Reproduce the whole listing below line for line, changing nothing.

Saved data entries
▬▬▬▬▬▬

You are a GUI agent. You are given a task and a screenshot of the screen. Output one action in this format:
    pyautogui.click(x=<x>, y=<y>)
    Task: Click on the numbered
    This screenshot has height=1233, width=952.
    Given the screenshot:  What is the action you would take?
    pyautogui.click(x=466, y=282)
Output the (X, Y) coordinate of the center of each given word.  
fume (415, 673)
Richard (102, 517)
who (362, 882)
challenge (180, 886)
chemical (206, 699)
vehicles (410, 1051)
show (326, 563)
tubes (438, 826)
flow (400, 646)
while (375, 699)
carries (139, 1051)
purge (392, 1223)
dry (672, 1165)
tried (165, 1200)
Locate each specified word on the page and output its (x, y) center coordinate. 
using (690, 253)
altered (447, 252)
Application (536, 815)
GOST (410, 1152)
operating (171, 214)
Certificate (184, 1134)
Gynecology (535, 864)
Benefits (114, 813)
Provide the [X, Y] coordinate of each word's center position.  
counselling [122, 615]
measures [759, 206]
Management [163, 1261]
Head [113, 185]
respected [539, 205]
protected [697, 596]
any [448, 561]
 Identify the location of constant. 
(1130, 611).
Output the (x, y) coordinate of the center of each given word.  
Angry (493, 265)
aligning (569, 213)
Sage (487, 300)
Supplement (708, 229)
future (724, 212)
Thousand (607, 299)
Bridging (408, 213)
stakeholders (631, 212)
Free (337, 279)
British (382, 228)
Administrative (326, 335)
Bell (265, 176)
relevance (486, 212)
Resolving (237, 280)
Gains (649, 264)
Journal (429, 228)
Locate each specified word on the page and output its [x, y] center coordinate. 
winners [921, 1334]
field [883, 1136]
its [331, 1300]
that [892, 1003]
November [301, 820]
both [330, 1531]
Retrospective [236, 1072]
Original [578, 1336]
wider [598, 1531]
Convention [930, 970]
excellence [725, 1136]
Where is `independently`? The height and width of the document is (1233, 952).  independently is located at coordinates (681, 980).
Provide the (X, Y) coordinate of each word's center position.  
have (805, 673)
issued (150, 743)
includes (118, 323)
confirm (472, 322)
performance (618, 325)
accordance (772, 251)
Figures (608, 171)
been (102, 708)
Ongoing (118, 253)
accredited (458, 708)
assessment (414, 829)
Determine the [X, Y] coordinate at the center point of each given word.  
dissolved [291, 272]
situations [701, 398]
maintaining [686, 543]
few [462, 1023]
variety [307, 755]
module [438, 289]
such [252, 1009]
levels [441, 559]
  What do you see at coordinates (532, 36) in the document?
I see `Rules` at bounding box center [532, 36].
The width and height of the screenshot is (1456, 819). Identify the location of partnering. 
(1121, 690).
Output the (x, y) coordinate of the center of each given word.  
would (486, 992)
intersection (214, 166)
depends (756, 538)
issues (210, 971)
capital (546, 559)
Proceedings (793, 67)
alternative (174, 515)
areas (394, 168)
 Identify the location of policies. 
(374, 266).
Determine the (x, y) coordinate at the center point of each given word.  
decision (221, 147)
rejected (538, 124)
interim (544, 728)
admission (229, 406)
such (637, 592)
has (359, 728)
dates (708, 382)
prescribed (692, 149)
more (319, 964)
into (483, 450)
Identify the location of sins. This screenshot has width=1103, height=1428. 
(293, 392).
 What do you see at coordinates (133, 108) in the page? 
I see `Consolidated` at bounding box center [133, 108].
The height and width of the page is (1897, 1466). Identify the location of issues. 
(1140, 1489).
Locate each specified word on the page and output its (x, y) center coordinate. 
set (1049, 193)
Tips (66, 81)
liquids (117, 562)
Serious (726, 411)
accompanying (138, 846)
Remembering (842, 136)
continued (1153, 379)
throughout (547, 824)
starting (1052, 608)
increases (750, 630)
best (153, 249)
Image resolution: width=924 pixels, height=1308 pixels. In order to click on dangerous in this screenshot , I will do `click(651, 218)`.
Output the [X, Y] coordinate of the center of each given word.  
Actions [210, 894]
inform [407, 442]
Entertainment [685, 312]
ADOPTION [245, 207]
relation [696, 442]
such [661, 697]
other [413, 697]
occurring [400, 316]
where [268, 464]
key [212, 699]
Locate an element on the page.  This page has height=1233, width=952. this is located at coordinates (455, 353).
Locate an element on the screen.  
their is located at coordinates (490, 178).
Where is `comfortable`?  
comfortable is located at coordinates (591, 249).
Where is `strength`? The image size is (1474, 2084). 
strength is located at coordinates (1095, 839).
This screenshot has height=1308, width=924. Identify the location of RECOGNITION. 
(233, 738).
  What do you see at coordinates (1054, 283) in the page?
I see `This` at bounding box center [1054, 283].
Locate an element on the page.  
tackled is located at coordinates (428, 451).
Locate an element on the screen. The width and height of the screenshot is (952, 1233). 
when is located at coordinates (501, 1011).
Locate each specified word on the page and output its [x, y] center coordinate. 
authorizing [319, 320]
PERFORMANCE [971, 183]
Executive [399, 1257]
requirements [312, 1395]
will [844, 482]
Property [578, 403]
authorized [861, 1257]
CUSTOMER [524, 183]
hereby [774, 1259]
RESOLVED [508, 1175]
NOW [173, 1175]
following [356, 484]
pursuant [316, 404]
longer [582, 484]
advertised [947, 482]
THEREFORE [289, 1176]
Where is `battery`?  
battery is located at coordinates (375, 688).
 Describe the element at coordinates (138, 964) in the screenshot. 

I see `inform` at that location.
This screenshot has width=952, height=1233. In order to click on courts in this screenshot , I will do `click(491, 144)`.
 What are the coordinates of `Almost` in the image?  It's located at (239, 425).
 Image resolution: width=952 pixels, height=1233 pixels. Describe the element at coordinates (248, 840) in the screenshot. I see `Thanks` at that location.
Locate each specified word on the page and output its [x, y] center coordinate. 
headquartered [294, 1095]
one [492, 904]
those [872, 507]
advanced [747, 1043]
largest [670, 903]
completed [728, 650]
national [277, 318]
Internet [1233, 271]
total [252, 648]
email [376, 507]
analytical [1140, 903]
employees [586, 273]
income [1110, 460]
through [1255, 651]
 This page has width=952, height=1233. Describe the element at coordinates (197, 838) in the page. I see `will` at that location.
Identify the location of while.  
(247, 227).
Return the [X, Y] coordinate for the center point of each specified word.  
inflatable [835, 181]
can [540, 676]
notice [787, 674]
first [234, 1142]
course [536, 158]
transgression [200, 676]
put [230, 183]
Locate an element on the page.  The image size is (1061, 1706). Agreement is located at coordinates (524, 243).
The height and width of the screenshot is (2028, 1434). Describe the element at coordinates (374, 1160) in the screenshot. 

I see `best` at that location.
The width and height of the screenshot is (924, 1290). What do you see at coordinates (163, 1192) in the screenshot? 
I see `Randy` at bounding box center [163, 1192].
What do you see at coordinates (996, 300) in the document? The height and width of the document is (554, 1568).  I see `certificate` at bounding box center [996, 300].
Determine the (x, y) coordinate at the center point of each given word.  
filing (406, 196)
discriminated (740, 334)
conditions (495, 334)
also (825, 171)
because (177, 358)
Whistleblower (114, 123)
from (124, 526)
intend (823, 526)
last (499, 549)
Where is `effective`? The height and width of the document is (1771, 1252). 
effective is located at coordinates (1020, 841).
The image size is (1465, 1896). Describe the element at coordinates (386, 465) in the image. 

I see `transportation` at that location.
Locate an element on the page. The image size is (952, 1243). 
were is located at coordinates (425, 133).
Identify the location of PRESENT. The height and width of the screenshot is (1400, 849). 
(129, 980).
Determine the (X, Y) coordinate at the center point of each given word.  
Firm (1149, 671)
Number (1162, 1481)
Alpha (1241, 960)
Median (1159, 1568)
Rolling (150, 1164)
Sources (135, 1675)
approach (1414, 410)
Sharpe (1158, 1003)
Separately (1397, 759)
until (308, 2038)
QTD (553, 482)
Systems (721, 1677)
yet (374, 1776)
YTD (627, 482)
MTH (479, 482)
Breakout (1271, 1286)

▬▬▬▬▬▬

> [Exercise answer]
You are a GUI agent. You are given a task and a screenshot of the screen. Output one action in this format:
    pyautogui.click(x=<x>, y=<y>)
    Task: Click on the numbered
    This screenshot has height=1233, width=952.
    Given the screenshot:  What is the action you would take?
    pyautogui.click(x=466, y=282)
Output the (X, Y) coordinate of the center of each given word.  
fume (415, 673)
Richard (102, 517)
who (362, 882)
challenge (180, 886)
chemical (206, 699)
vehicles (410, 1051)
show (326, 563)
tubes (438, 826)
flow (400, 646)
while (375, 699)
carries (139, 1051)
purge (392, 1223)
dry (672, 1165)
tried (165, 1200)
Locate each specified word on the page and output its (x, y) center coordinate. 
using (690, 253)
altered (447, 252)
Application (536, 815)
GOST (410, 1152)
operating (171, 214)
Certificate (184, 1134)
Gynecology (535, 864)
Benefits (114, 813)
Provide the [X, Y] coordinate of each word's center position.  
counselling [122, 615]
measures [759, 206]
Management [163, 1261]
Head [113, 185]
respected [539, 205]
protected [697, 596]
any [448, 561]
 Identify the location of constant. 
(1130, 611).
Output the (x, y) coordinate of the center of each given word.  
Angry (493, 265)
aligning (569, 213)
Sage (487, 300)
Supplement (708, 229)
future (724, 212)
Thousand (607, 299)
Bridging (408, 213)
stakeholders (631, 212)
Free (337, 279)
British (382, 228)
Administrative (326, 335)
Bell (265, 176)
relevance (486, 212)
Resolving (237, 280)
Gains (649, 264)
Journal (429, 228)
Locate each specified word on the page and output its [x, y] center coordinate. 
winners [921, 1334]
field [883, 1136]
its [331, 1300]
that [892, 1003]
November [301, 820]
both [330, 1531]
Retrospective [236, 1072]
Original [578, 1336]
wider [598, 1531]
Convention [930, 970]
excellence [725, 1136]
Where is `independently`? The height and width of the document is (1233, 952).  independently is located at coordinates (681, 980).
Provide the (X, Y) coordinate of each word's center position.  
have (805, 673)
issued (150, 743)
includes (118, 323)
confirm (472, 322)
performance (618, 325)
accordance (772, 251)
Figures (608, 171)
been (102, 708)
Ongoing (118, 253)
accredited (458, 708)
assessment (414, 829)
Determine the [X, Y] coordinate at the center point of each given word.  
dissolved [291, 272]
situations [701, 398]
maintaining [686, 543]
few [462, 1023]
variety [307, 755]
module [438, 289]
such [252, 1009]
levels [441, 559]
  What do you see at coordinates (532, 36) in the document?
I see `Rules` at bounding box center [532, 36].
The width and height of the screenshot is (1456, 819). Identify the location of partnering. 
(1121, 690).
Output the (x, y) coordinate of the center of each given word.  
would (486, 992)
intersection (214, 166)
depends (756, 538)
issues (210, 971)
capital (546, 559)
Proceedings (793, 67)
alternative (174, 515)
areas (394, 168)
 Identify the location of policies. 
(374, 266).
Determine the (x, y) coordinate at the center point of each given word.  
decision (221, 147)
rejected (538, 124)
interim (544, 728)
admission (229, 406)
such (637, 592)
has (359, 728)
dates (708, 382)
prescribed (692, 149)
more (319, 964)
into (483, 450)
Identify the location of sins. This screenshot has width=1103, height=1428. 
(293, 392).
 What do you see at coordinates (133, 108) in the page? 
I see `Consolidated` at bounding box center [133, 108].
The height and width of the page is (1897, 1466). Identify the location of issues. 
(1140, 1489).
Locate each specified word on the page and output its (x, y) center coordinate. 
set (1049, 193)
Tips (66, 81)
liquids (117, 562)
Serious (726, 411)
accompanying (138, 846)
Remembering (842, 136)
continued (1153, 379)
throughout (547, 824)
starting (1052, 608)
increases (750, 630)
best (153, 249)
Image resolution: width=924 pixels, height=1308 pixels. In order to click on dangerous in this screenshot , I will do `click(651, 218)`.
Output the [X, Y] coordinate of the center of each given word.  
Actions [210, 894]
inform [407, 442]
Entertainment [685, 312]
ADOPTION [245, 207]
relation [696, 442]
such [661, 697]
other [413, 697]
occurring [400, 316]
where [268, 464]
key [212, 699]
Locate an element on the page.  This page has height=1233, width=952. this is located at coordinates (455, 353).
Locate an element on the screen.  
their is located at coordinates (490, 178).
Where is `comfortable`?  
comfortable is located at coordinates (591, 249).
Where is `strength`? The image size is (1474, 2084). 
strength is located at coordinates (1095, 839).
This screenshot has height=1308, width=924. Identify the location of RECOGNITION. 
(233, 738).
  What do you see at coordinates (1054, 283) in the page?
I see `This` at bounding box center [1054, 283].
Locate an element on the page.  
tackled is located at coordinates (428, 451).
Locate an element on the screen. The width and height of the screenshot is (952, 1233). 
when is located at coordinates (501, 1011).
Locate each specified word on the page and output its [x, y] center coordinate. 
authorizing [319, 320]
PERFORMANCE [971, 183]
Executive [399, 1257]
requirements [312, 1395]
will [844, 482]
Property [578, 403]
authorized [861, 1257]
CUSTOMER [524, 183]
hereby [774, 1259]
RESOLVED [508, 1175]
NOW [173, 1175]
following [356, 484]
pursuant [316, 404]
longer [582, 484]
advertised [947, 482]
THEREFORE [289, 1176]
Where is `battery`?  
battery is located at coordinates (375, 688).
 Describe the element at coordinates (138, 964) in the screenshot. 

I see `inform` at that location.
This screenshot has width=952, height=1233. In order to click on courts in this screenshot , I will do `click(491, 144)`.
 What are the coordinates of `Almost` in the image?  It's located at (239, 425).
 Image resolution: width=952 pixels, height=1233 pixels. Describe the element at coordinates (248, 840) in the screenshot. I see `Thanks` at that location.
Locate each specified word on the page and output its [x, y] center coordinate. 
headquartered [294, 1095]
one [492, 904]
those [872, 507]
advanced [747, 1043]
largest [670, 903]
completed [728, 650]
national [277, 318]
Internet [1233, 271]
total [252, 648]
email [376, 507]
analytical [1140, 903]
employees [586, 273]
income [1110, 460]
through [1255, 651]
 This page has width=952, height=1233. Describe the element at coordinates (197, 838) in the page. I see `will` at that location.
Identify the location of while.  
(247, 227).
Return the [X, Y] coordinate for the center point of each specified word.  
inflatable [835, 181]
can [540, 676]
notice [787, 674]
first [234, 1142]
course [536, 158]
transgression [200, 676]
put [230, 183]
Locate an element on the page.  The image size is (1061, 1706). Agreement is located at coordinates (524, 243).
The height and width of the screenshot is (2028, 1434). Describe the element at coordinates (374, 1160) in the screenshot. 

I see `best` at that location.
The width and height of the screenshot is (924, 1290). What do you see at coordinates (163, 1192) in the screenshot? 
I see `Randy` at bounding box center [163, 1192].
What do you see at coordinates (996, 300) in the document? The height and width of the document is (554, 1568).  I see `certificate` at bounding box center [996, 300].
Determine the (x, y) coordinate at the center point of each given word.  
filing (406, 196)
discriminated (740, 334)
conditions (495, 334)
also (825, 171)
because (177, 358)
Whistleblower (114, 123)
from (124, 526)
intend (823, 526)
last (499, 549)
Where is `effective`? The height and width of the document is (1771, 1252). 
effective is located at coordinates (1020, 841).
The image size is (1465, 1896). Describe the element at coordinates (386, 465) in the image. 

I see `transportation` at that location.
Locate an element on the page. The image size is (952, 1243). 
were is located at coordinates (425, 133).
Identify the location of PRESENT. The height and width of the screenshot is (1400, 849). 
(129, 980).
Determine the (X, Y) coordinate at the center point of each given word.  
Firm (1149, 671)
Number (1162, 1481)
Alpha (1241, 960)
Median (1159, 1568)
Rolling (150, 1164)
Sources (135, 1675)
approach (1414, 410)
Sharpe (1158, 1003)
Separately (1397, 759)
until (308, 2038)
QTD (553, 482)
Systems (721, 1677)
yet (374, 1776)
YTD (627, 482)
MTH (479, 482)
Breakout (1271, 1286)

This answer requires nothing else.